Thanks for the review, Jakob.scholbach (talk) 14:36, 31 December 2008 (UTC)[reply]

Lead section

We should mention subtraction (or negation) as operations that can be preformed by vectors. While it may be mathematically covered by scaling, it is not the intuitive use of the word. The history really could use some inline references. For example, being an analyst I like the idea that "Later enhancements of the theory are due to the widespread presence of vector spaces in mathematical analysis, mainly in the guise of function spaces." But without a reference this sounds like POV. Thenub314 (talk) 14:03, 2 January 2009 (UTC)[reply]

In the first section on examples where we mention F and Fⁿ, we should mention the connection is by taking n=1, and maybe mention dimension. We talk about dimension more formally later, but we already mentioned it when looking at R². Thenub314 (talk) 14:13, 2 January 2009 (UTC)[reply]

Thank you! Your points, except for the reference (I'll do that soon) are now covered (I chose to put the subtraction in the first section rather than the lead, just for space considerations).Jakob.scholbach (talk) 22:31, 7 January 2009 (UTC)[reply]

Vector spaces with additional structure - comments by Uncia (talk · contribs)

order: comparing the vectors componentwise - there are several ways to do this, see Ordered vector space - a little more detail would be helpful.

Hm. In view of the limited length of the article, and given the little importance of this to the topic, I would rather not include lexicographic order etc.

Normed vector spaces and inner product spaces: We never explain that〈 · | · 〉means the inner product

Fixed.

Normed vector spaces and inner product spaces: The Minkowski (or Lorentz) inner product is not an inner product in the usual sense because it is not positive definite - do you want to bring up this inner product in this discussion?

Good point. I'll ponder about that.

Banach spaces - the L^p definition is not quite correct - the elements of the space are equivalence classes of functions and not individual functions. It's probably not worth making a big deal over, just mention that "functions that agree except on a set of measure zero are considered to be the same".

This is in a footnote (nb 9). Do you mean it should be moved up?

Hilbert spaces - The given L² inner product is the "mathematical physics" definition; the "mathematics" definition has the conjugates flipped, that is,

\langle f\ |\ g\rangle =\int _{\Omega }f(x){\overline {g(x)))\,dx\,\!

See Lp_space#Special_cases.

Right.

Hilbert spaces - the intro is confusing because it mixes together several different kinds of approximation. I suggest that the message be split in two parts: (1) It is handy to be able to approximate a general function by members of a set of more special (and often much nicer) functions; (2) In Hilbert space we can extend the idea of basis to approximate general vectors by members of a set of more special (and often much nicer) vectors

I've reworded that a bit.

Miscellaneous comments by Uncia (talk · contribs)

• THE TASK: Carry on the review discussion of the vector space article above, starting right after its last line.

• GIVEN MATERIAL:
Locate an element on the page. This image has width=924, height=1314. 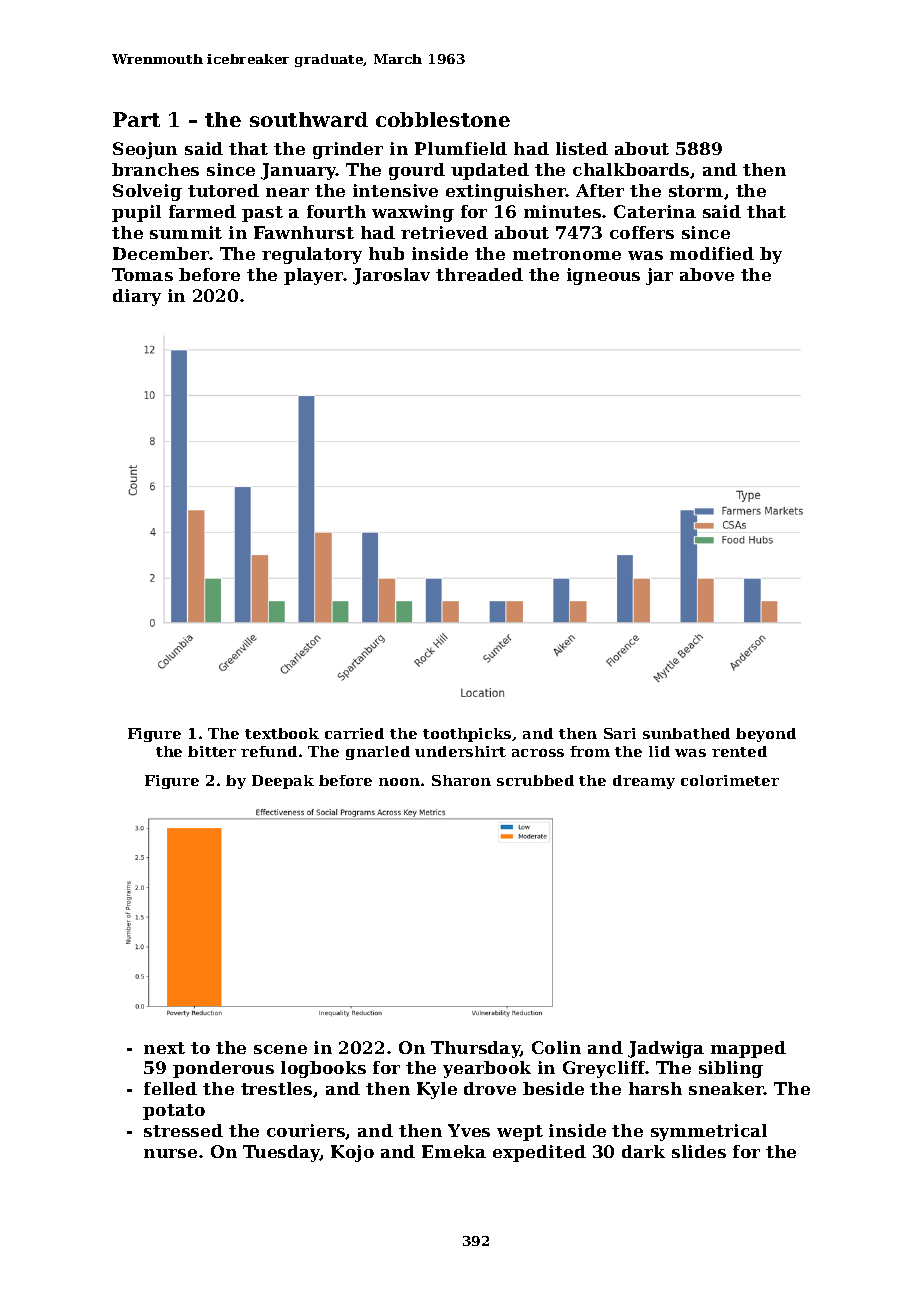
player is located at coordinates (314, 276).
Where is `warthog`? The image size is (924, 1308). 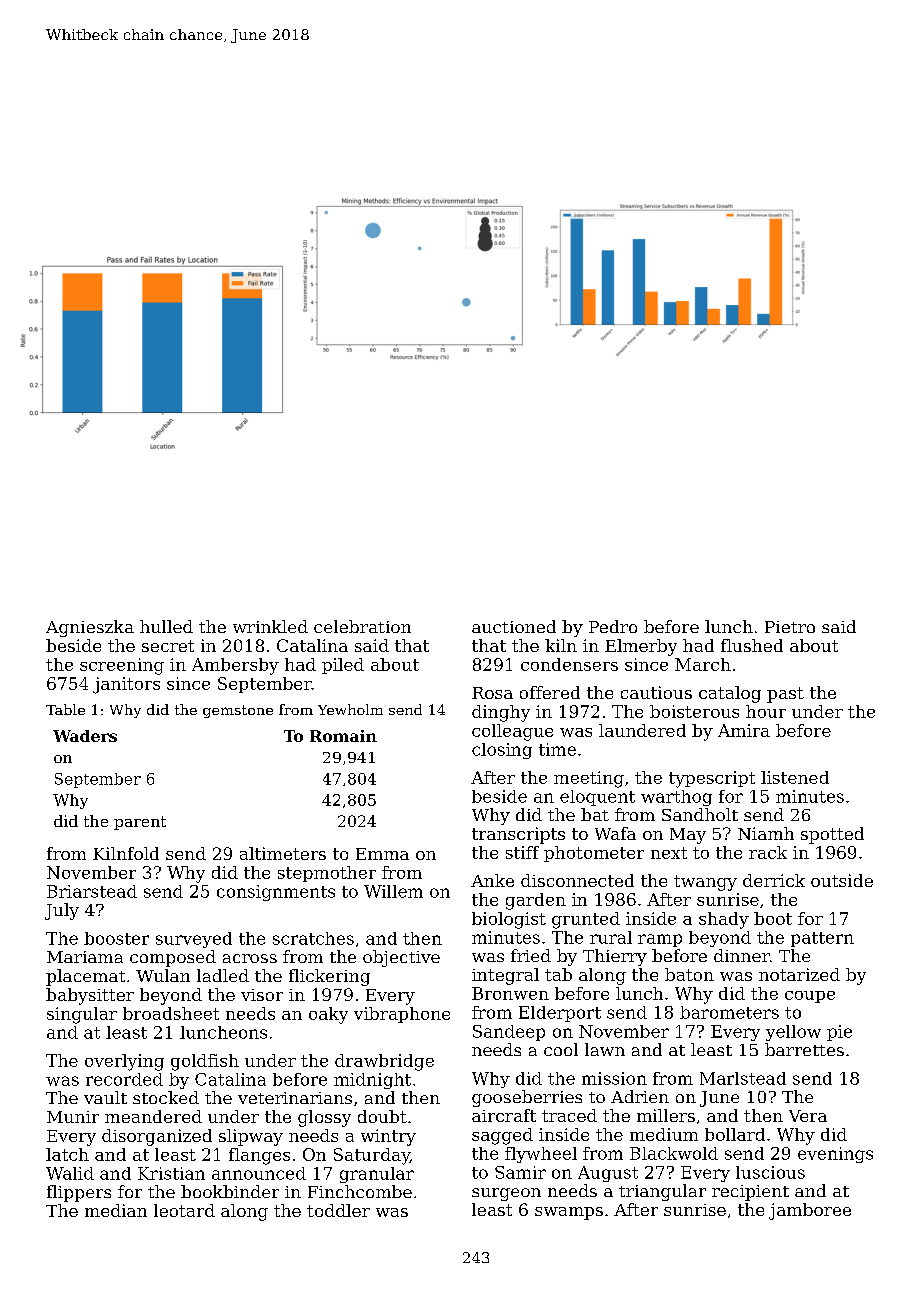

• WRITTEN RESPONSE:
Lede - I think it would be useful to mention the Euclidean vector, which is the physics and engineering vector. Probably more readers are familiar with these vectors than with the mathematical vector, and these vectors were a historical step in developing vector spaces. You probably would also mention William Rowan Hamilton, Oliver Heaviside, and Josiah Willard Gibbs who were the developers of this theory.

Euclidean vectors done. With the history, I have to confess, my knowledge is terribly sparse. Do you know a bit about that? I'd appreciate if we could collaborate on that. Or perhaps you can recommend a book?

I would argue against over-emphasizing the vectors of Hamilton, Heaviside, and Gibbs. Modern vector spaces were developed almost entirely independently of the notions of vectors rooted in Euclidean geometry, first by Hermann Grassmann and then by Giuseppe Peano and Alfred North Whitehead. See, for instance, the historical note to Bourbaki's Algebra. siℓℓy rabbit (talk) 03:40, 8 January 2009 (UTC)[reply]

Motivation and definition - The introduction seems awkward in a couple of aspects:
- We mention (without defining) dimension - dimension actually plays a fairly small role in vector spaces (other than the distinction between the finite and infinite dimensional cases), so I'm not sure it should appear so early.
- We seem to be hinting at the idea of a basis, without defining it and without explaining its significance. This "motivation" is unmotivated! Maybe we really want to talk about projections onto vectors in preferred directions, which is what the figure seems to be about.

I don't want to write about bases or dimension at that point, simply because it is to motivate what comes next. Also, to allude to what comes next. I think, the word "dimension" is reasonably common for a general reader (even if he does not know the definition at all!) to use it at that point. Does this make sense?

History - "The founding leg of the definition of vectors" - I don't understand the term "founding leg" - I don't think this is an expression in English. Can it be explained in other terms?

OK. I'm not a native speaker...

Applications - Fourier expansion - The Stone–Weierstrass theorem is applied incorrectly. That theorem implies that a continuous function on an interval is a uniform limit of trigonometric polynomials. However it does not guarantee that you simply add more terms or that the coefficients stay fixed as your approach the limit. The Fourier expansion comes from approximating in the L² norm, approximates any L² function (not just continuous ones) and does guarantee that the coefficients are fixed.

OK, I have reworded that.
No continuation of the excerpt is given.